▶ **PROBLEM TO WORK ON**: Rewrite the items starting at the line that contains "will [368, 234]." and ending after the line that contains "click(x=699, y=428)", replacing "GUI agent" with "UI agent" and leaving everything else as it is.

▶ **ROWS**:

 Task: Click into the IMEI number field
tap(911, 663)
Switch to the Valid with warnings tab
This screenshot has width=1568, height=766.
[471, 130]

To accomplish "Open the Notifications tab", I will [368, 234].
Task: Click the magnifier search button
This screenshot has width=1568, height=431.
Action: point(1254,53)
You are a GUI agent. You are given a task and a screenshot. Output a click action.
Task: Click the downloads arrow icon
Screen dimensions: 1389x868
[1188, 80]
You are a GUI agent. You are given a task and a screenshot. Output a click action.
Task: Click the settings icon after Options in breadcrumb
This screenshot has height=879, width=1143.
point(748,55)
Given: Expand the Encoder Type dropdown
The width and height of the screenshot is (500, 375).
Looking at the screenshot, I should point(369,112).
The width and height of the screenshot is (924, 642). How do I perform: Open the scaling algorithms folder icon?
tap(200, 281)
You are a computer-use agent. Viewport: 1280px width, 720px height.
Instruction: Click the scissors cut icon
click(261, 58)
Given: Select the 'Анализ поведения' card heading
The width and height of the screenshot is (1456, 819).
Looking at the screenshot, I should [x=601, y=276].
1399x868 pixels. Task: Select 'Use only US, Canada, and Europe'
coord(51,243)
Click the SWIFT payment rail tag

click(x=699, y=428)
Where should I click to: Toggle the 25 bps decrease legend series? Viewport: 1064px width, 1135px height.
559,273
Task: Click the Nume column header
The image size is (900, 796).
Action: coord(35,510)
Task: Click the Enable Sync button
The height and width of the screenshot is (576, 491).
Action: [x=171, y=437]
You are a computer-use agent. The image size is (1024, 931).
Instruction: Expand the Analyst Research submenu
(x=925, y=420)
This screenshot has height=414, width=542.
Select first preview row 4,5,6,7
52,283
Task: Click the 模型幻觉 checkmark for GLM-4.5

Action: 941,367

▶ **TASK OUTPUT**:
To accomplish "Open the Notifications tab", I will [368, 234].
Task: Click the magnifier search button
This screenshot has width=1568, height=431.
Action: point(1254,53)
You are a UI agent. You are given a task and a screenshot. Output a click action.
Task: Click the downloads arrow icon
Screen dimensions: 1389x868
[1188, 80]
You are a UI agent. You are given a task and a screenshot. Output a click action.
Task: Click the settings icon after Options in breadcrumb
This screenshot has height=879, width=1143.
point(748,55)
Given: Expand the Encoder Type dropdown
The width and height of the screenshot is (500, 375).
Looking at the screenshot, I should point(369,112).
The width and height of the screenshot is (924, 642). How do I perform: Open the scaling algorithms folder icon?
tap(200, 281)
You are a computer-use agent. Viewport: 1280px width, 720px height.
Instruction: Click the scissors cut icon
click(261, 58)
Given: Select the 'Анализ поведения' card heading
The width and height of the screenshot is (1456, 819).
Looking at the screenshot, I should [x=601, y=276].
1399x868 pixels. Task: Select 'Use only US, Canada, and Europe'
coord(51,243)
Click the SWIFT payment rail tag

click(x=699, y=428)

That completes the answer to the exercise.